(Part of a data file)
::::::::
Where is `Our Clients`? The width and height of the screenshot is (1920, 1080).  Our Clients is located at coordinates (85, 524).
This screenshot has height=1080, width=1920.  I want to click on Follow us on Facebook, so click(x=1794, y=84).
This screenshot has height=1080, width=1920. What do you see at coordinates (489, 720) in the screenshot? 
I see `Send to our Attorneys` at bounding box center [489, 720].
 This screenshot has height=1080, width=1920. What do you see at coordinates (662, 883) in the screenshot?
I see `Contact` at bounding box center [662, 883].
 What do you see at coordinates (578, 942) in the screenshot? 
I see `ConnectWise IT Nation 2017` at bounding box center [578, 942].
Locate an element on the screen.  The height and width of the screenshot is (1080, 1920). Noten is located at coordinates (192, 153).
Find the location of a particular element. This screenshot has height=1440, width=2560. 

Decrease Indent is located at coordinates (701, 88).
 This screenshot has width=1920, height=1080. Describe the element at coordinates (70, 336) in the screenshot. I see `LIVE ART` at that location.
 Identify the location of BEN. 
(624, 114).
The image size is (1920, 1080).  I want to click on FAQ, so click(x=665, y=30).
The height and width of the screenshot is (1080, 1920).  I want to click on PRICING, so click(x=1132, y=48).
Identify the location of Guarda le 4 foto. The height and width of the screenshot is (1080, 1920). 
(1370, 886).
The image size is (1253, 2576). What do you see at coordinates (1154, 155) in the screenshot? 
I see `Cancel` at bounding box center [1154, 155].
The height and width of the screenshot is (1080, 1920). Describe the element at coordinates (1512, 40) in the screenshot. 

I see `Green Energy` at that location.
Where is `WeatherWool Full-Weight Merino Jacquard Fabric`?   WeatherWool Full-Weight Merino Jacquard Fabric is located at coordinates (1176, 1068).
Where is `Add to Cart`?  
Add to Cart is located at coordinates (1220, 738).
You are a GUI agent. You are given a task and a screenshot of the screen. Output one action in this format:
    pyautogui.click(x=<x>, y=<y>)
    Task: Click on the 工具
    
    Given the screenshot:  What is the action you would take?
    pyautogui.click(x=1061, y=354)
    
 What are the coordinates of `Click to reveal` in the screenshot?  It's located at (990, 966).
::::::::
■ **AIM OF THE TASK**: Rewrite the lines above, replacing "Identify the location of" with "Find the position of" wherever it occurs and leaving everything else unchanged.

■ **RESULT OF THIS TASK**:
Where is `Our Clients`? The width and height of the screenshot is (1920, 1080).  Our Clients is located at coordinates (85, 524).
This screenshot has height=1080, width=1920.  I want to click on Follow us on Facebook, so click(x=1794, y=84).
This screenshot has height=1080, width=1920. What do you see at coordinates (489, 720) in the screenshot? 
I see `Send to our Attorneys` at bounding box center [489, 720].
 This screenshot has height=1080, width=1920. What do you see at coordinates (662, 883) in the screenshot?
I see `Contact` at bounding box center [662, 883].
 What do you see at coordinates (578, 942) in the screenshot? 
I see `ConnectWise IT Nation 2017` at bounding box center [578, 942].
Locate an element on the screen.  The height and width of the screenshot is (1080, 1920). Noten is located at coordinates (192, 153).
Find the location of a particular element. This screenshot has height=1440, width=2560. 

Decrease Indent is located at coordinates (701, 88).
 This screenshot has width=1920, height=1080. Describe the element at coordinates (70, 336) in the screenshot. I see `LIVE ART` at that location.
 Find the position of BEN. 
(624, 114).
The image size is (1920, 1080).  I want to click on FAQ, so click(x=665, y=30).
The height and width of the screenshot is (1080, 1920).  I want to click on PRICING, so click(x=1132, y=48).
Find the position of Guarda le 4 foto. The height and width of the screenshot is (1080, 1920). 
(1370, 886).
The image size is (1253, 2576). What do you see at coordinates (1154, 155) in the screenshot? 
I see `Cancel` at bounding box center [1154, 155].
The height and width of the screenshot is (1080, 1920). Describe the element at coordinates (1512, 40) in the screenshot. 

I see `Green Energy` at that location.
Where is `WeatherWool Full-Weight Merino Jacquard Fabric`?   WeatherWool Full-Weight Merino Jacquard Fabric is located at coordinates (1176, 1068).
Where is `Add to Cart`?  
Add to Cart is located at coordinates (1220, 738).
You are a GUI agent. You are given a task and a screenshot of the screen. Output one action in this format:
    pyautogui.click(x=<x>, y=<y>)
    Task: Click on the 工具
    
    Given the screenshot:  What is the action you would take?
    pyautogui.click(x=1061, y=354)
    
 What are the coordinates of `Click to reveal` in the screenshot?  It's located at (990, 966).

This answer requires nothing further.